Privately Generated Key Pairs

How It Works

The Two Vulnerabilities Current PKI Cannot Solve

Every secure digital transaction relies on a public–private key pair. The private key is the root of trust: whoever controls it can impersonate the user, forge signatures, and decrypt sensitive data. Despite decades of deployment, today’s Public Key Infrastructure (PKI) still depends on architectural tradeoffs that leave critical gaps in security and trust.

In many enterprise implementations, key generation and lifecycle management are delegated to trusted third parties such as Certificate Authorities (CAs) and Hardware Security Modules (HSMs). While these systems improve operational control, they concentrate risk: private keys may be exposed during generation, provisioning, or storage, and users must ultimately trust that no copies are retained or compromised. This creates persistent vulnerabilities to insider threats, supply chain attacks, and key interception.

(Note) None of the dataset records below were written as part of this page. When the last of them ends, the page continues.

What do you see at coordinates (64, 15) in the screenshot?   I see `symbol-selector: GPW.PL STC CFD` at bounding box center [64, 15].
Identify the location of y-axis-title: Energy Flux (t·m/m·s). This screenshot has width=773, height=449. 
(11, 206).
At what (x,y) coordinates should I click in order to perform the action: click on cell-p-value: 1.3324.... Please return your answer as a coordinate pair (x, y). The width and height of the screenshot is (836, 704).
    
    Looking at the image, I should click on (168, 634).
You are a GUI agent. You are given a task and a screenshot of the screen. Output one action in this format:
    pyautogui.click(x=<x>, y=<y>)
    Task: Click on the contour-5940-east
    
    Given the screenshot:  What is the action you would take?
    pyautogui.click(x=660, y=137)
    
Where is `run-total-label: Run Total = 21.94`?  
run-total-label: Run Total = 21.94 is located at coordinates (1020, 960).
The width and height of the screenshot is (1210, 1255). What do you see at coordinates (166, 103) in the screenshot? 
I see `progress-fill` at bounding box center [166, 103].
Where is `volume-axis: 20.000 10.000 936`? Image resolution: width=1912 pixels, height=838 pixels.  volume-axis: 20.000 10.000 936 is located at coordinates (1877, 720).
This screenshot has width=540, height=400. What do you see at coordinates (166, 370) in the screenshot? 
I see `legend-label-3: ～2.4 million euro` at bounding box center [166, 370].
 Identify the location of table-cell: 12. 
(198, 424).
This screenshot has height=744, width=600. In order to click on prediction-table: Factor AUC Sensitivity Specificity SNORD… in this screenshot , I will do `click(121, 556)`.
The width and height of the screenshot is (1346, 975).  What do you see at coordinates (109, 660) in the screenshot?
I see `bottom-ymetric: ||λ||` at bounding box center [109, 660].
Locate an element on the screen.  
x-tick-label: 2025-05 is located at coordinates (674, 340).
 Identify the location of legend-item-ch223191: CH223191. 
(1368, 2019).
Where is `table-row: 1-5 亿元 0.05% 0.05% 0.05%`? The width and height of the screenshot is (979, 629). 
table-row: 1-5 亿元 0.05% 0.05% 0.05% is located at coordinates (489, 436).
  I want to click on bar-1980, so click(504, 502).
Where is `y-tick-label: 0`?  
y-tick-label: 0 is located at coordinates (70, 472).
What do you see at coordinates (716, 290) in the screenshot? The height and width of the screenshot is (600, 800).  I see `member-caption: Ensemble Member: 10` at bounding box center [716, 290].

Conversely, when users generate their own key pairs to preserve privacy and control, existing PKI frameworks lack a robust mechanism to verify that a submitted public key is legitimately bound to an authenticated user. This opens the door to impersonation and man-in-the-middle attacks, especially in distributed or zero-trust environments.

As a result, current systems force a fundamental tradeoff:

  • Third-party PKI provides identity validation but weakens user sovereignty over private keys

  • User-generated keys preserve privacy but lack reliable, scalable authentication

No conventional PKI architecture resolves both simultaneously.

Post-Quantum Public Key Infrastructure Without Third-Party Key Exposure

Our Solution: Private Key Generation With Independent Verification

Verification Without Exposure
Private Keys Stay Private
Eliminates the Weakest PKI Links

The CA independently verifies each public key using the shared cryptographic table, without ever knowing the private key. Users get both privacy and authenticated identity.

The private key is generated entirely on the user's device. It is never transmitted, never stored by a third party, and never seen by the CA or HSM.

The protocol removes dependence on HSMs for private key generation, eliminates the single point of failure at the CA, and mitigates man-in-the-middle attacks at the key distribution step.

The protocol operates in three phases: enrollment, key generation and signing, and CA verification.

Phase 1 - Enrollment (One Time)

1. Root of trust is established. During a secure enrollment session, each user's device establishes a crypto-table: a look-up table mapping challenges to responses, derived from one or more roots of trust. These can include a hardware token, biometrics, or a digital file. The CA retains the crypto-table; the user retains their root of trust source. Neither party can reconstruct the other's secret from what they hold.

Phase 2 - Key Generation and Signing (Each Session)

2. CA issues a challenge. The CA generates a random challenge and transmits it to the user's device over an open network. No sensitive information is exposed at this step.

3. User generates a response. The user's device feeds the challenge into its root of trust via the CRP mechanism and generates a seed. This seed is unique to the challenge-root combination and cannot be reconstructed without the root of trust.

4. User generates the key pair. Using the seed from the CRP response and a second independent random number generator, the user's device computes a public-private key pair via CRYSTALS-Dilithium. The private key never leaves the device.

5. User signs and transmits. The user signs a message with their private key and sends the message, signature, and public key to the CA. The hashed seed is transmitted separately to allow the CA to independently recover and verify the seed.

Phase 3 - CA Verification (Each Session)

6. CA independently recovers the seed. The CA runs the same CRP mechanism against its copy of the Crypto-Table and recovers the matching seed using the Response-Based Correction (RBC) search engine, then reconstructs the full public key, including the seed that was kept secret during transmission.

7. CA verifies the signature. With the reconstructed public key, the CA verifies the user's digital signature. If verification succeeds, the CA confirms three things: the message is valid, the public key is legitimate, and the user's device generated the key pair from an approved root of trust, all without ever seeing the private key.

8. Public key is published. The Registration Authority (RA) publishes the verified public key. For two-way authentication, the CA can transmit its own verification response back to the user, allowing the user to confirm the CA's authenticity as well.

Validated across 20,000 verification cycles with a 100% success rate. Implemented with CRYSTALS-Dilithium 2 (1,312-byte public keys; 2,420-byte signatures). Compatible with existing PKI infrastructure, including credit cards, SIM cards, financial platforms, and private networks, with no hardware replacement required.